# Pink marble walkway



## Reel Low Dad (Jun 1, 2017)

Finally got around to setting my Tennessee pink marble. Have an acid wash next to bring out the color and seal it before filling with mortor.


----------



## Ware (Jan 28, 2017)

Cool. Anxious to see the results!


----------



## pennstater2005 (Jul 17, 2017)

Very nice! So without me having to Google it, what does the acid wash do?


----------



## Reel Low Dad (Jun 1, 2017)

pennstater2005 said:


> Very nice! So without me having to Google it, what does the acid wash do?

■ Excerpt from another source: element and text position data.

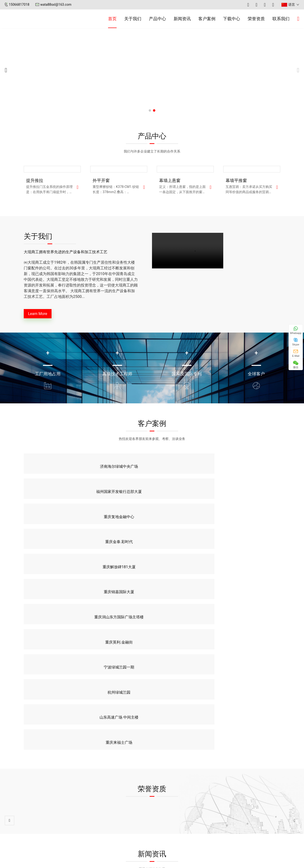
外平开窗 (101, 180)
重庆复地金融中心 (185, 474)
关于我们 (133, 19)
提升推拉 (35, 180)
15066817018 (19, 4)
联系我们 (281, 19)
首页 (112, 19)
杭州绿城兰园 (119, 524)
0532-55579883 (247, 823)
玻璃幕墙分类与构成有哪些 (104, 679)
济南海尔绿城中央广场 (53, 474)
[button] (150, 110)
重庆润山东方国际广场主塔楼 (185, 499)
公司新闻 (166, 816)
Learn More (41, 315)
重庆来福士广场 (251, 524)
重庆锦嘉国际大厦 (119, 499)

The marble has years of dirt and build up. The acid just eats it off so it will leave it nice and clean. After I neutralize it and rinse I will apply a sealer to help keep it clean. I placed this 6 years ago and it just filled with weeds. Finally got around to doing it right.


----------



## wardconnor (Mar 25, 2017)

I like


----------



## Reel Low Dad (Jun 1, 2017)

Here is some I put down at my old hose all cleaned up.


----------



## ericgautier (Apr 22, 2017)

I like that a lot! Nice job.


----------



## Reel Low Dad (Jun 1, 2017)

Will have to do some scraping and such but not bad


----------



## MsTin (Sep 5, 2017)

Fistertondeluxe said:


> Will have to do some scraping and such but not bad


That is real pretty!


----------